*GIVEN REQUEST 1:* According to the sim-to-real generalization abstract, which publisher released the work?
*GIVEN REQUEST 2:* Extend the sim-to-real generalization abstract past its final sentence.

*DOCUMENT EXCERPT:*

################

Sim-to-Real Generalization of Computer Vision with Domain Adaptation, Style Randomization, and Multi-Task Learning
Date
2020
Authors
Journal Title
Journal ISSN
Volume Title
Publisher
Tartu Ülikool
Abstract
In recent years, supervised deep learning has been very successful in computer vision
applications. This success comes at the cost of a large amount of labeled data required to
train artificial neural networks. However, manual labeling can be very expensive.
Semantic segmentation, the task of pixel-wise classification of images, requires
painstaking pixel-level annotation. The particular difficulty of manual labeling for
semantic segmentation motivates research into alternatives.
One solution is to use simulations, which can generate semantic segmentation ground
truth automatically. Unfortunately, in practice, simulation-trained models have been
shown to generalize poorly to the real world.
This work considers a simulation environment, used to train models for semantic
segmentation, and real-world environments to evaluate their generalization. Three
different approaches are studied to improve generalization from simulation to reality.

################

*RECORD SET:*
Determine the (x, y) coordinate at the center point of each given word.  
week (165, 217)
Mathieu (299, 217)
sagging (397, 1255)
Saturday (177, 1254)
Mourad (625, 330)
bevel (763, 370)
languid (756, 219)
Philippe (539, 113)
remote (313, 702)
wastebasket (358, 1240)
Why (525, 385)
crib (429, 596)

################

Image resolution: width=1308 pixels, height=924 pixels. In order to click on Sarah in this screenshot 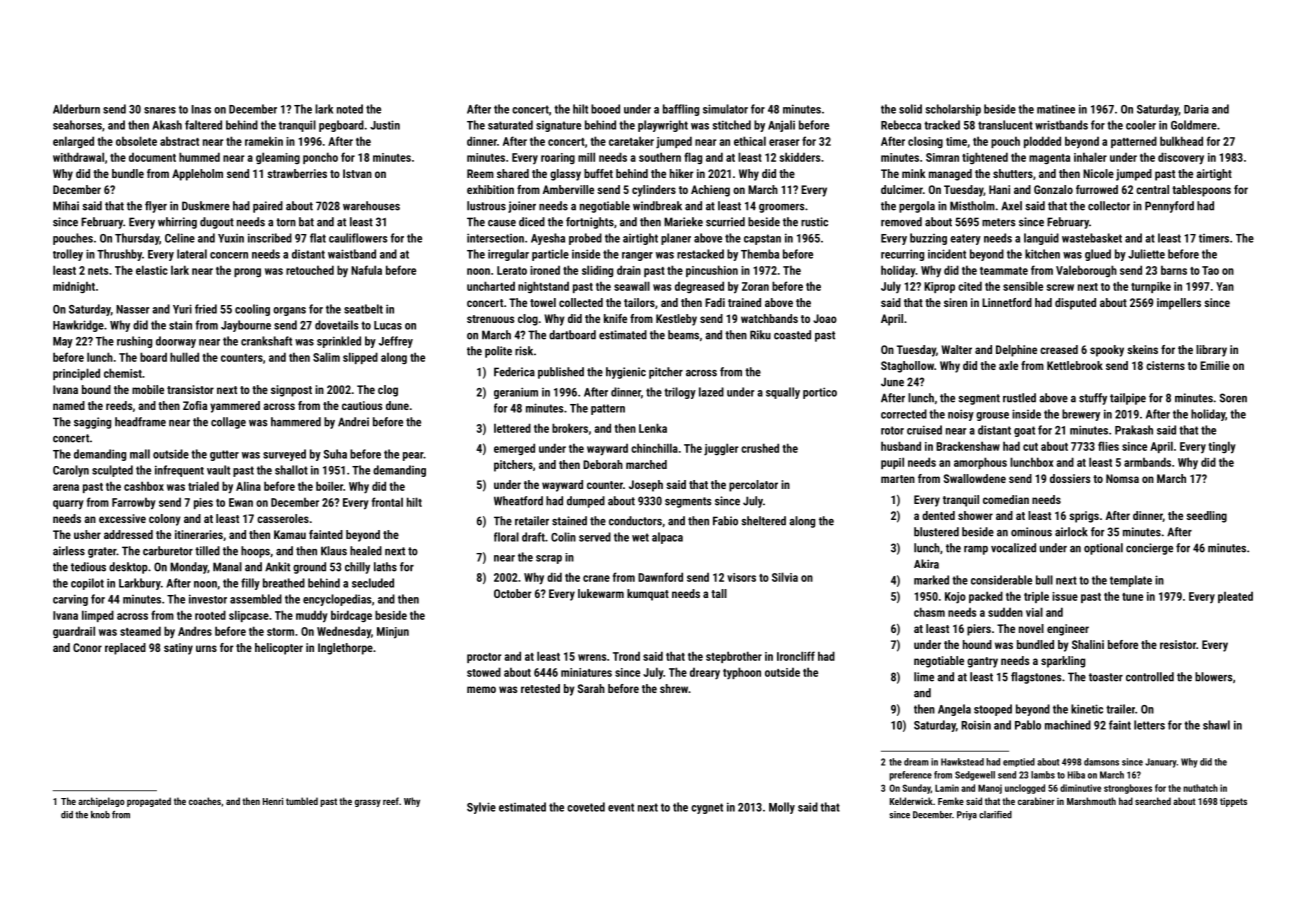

################

*EXERCISE RESPONSE 1:* Tartu Ülikool.

*EXERCISE RESPONSE 2:*
Firstly, using a generative image-to-image model to make the simulation look realistic.
Secondly, using style randomization, a form of data augmentation using style transfer, to
make the model more robust to change in visual style. Thirdly, using depth estimation as
an auxiliary task to enable learning of geometry.
Our results show that the first method, image-to-image translation, improves performance
on environments similar to the simulation. By applying style randomization, the
trained models generalized better to completely new environments. The additional depth
estimation task did not improve performance, except by a small amount when combined
with style randomization.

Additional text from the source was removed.